20. Bengkel (part 2)

281 56 4
                                    

Note: POV ketiga
•••

Bengkel di depan mereka milik sepupu dari kedelapan bersaudara, Gentar.

Awalnya, sepupu ini sangat suka balap liar. Ia merakit motor balapnya sendiri dan memamerkannya ke semua lingkaran sosialnya. Orang tuanya tidak suka melihatnya tumbuh seperti ini, jadi mereka mengirimnya belajar ke negara tetangga (coba tebak😁).

Sekitar empat tahun yang lalu, ia kembali ke tanah air dengan piala kemenangan motor balap serta sertifikat kelulusan teknik otomotif. Ia mendirikan sebuah perusahaan yang bergerak di bidang manajemen olahraga, membuka lapangan balap motor, bahkan membangun bengkel dengan usahanya sendiri. Dalam waktu singkat, Gentar―yang sebelumnya hanya remaja pemberontak hobi balap liar―berubah menjadi bos kaya dengan uang miliyaran di rekening bank-nya.
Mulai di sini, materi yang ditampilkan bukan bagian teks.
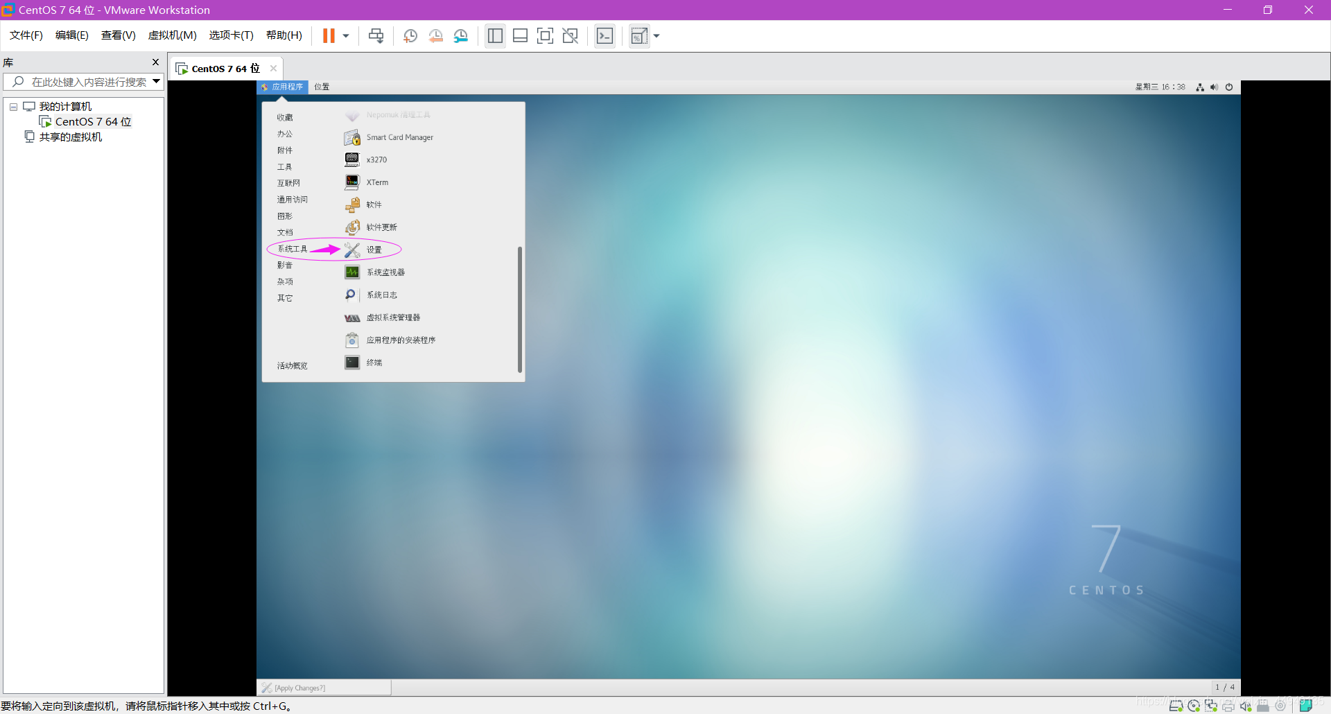
Task: Open the 虚拟机(M) menu
Action: pos(172,35)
Jika ini sebuah novel, tampaknya Gentar adalah main character yang memiliki plot cerita protagonis lemah perlahan mendaki gunung raksasa menjadi protagonis kuat, membuat iri para 'pembaca' hingga nge-halu bisa jadi kayak dia.

Tentu saja, pengandaian di atas hanya imajinasi Taufan semata.
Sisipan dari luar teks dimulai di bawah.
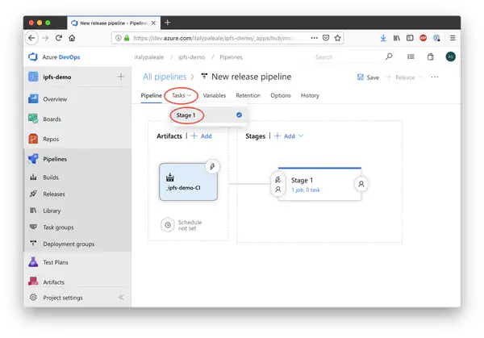Screen dimensions: 484x338
Task: Switch to the Variables tab
Action: point(215,95)

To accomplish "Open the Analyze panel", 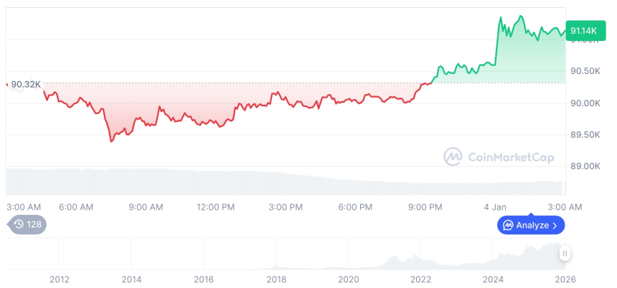I will [x=531, y=226].
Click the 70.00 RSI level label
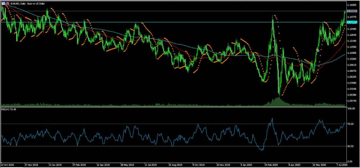The height and width of the screenshot is (168, 360). pos(351,124)
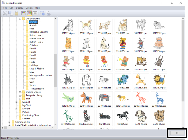Open the Help menu
The width and height of the screenshot is (188, 140).
pyautogui.click(x=37, y=8)
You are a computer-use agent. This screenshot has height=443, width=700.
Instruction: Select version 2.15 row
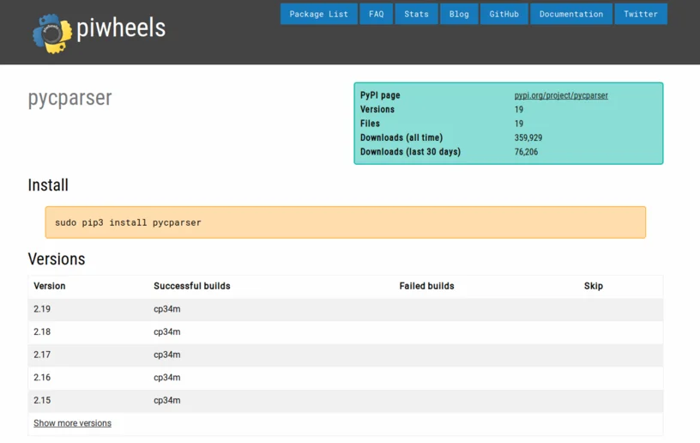tap(346, 400)
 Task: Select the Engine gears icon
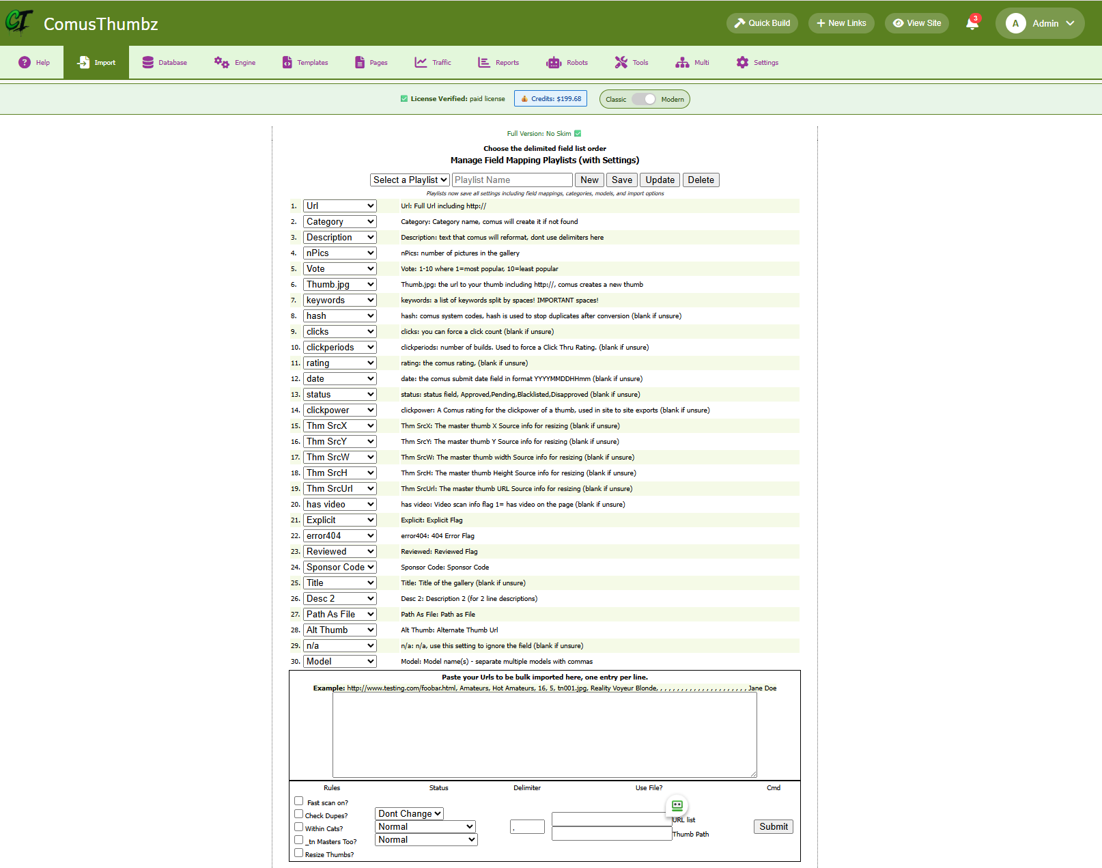220,62
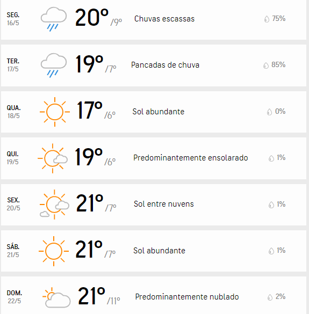Click the raindrop icon beside 0%
The height and width of the screenshot is (314, 309).
tap(269, 112)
Sangat jelas, main character di fanfic ini adalah para Reader bersama tujuh saudara elemental.

//Uhuk uhuk

Oke, singkat kata, motor gede Taufan diserahkan pada sepupu mereka yang kaya ini.

"Ck ck, dasar holkay." Taufan hanya bisa menghela nafas memikirkan sejarah dramatis sepupunya.

"Nyindir orang holkay. Situ apa nggak sadar kalo holkay juga?" Bukan Gempa yang membalas; adalah orang yang diperkenalkan di awal chapter, Gentar.

Pria eksentrik―dengan baju berantakan penuh noda oli, obeng tersemat di telinga, dan kunci inggris di tangan―berdiri di ambang pintu masuk bengkel, tersenyum cerah pada kedua kerabatnya.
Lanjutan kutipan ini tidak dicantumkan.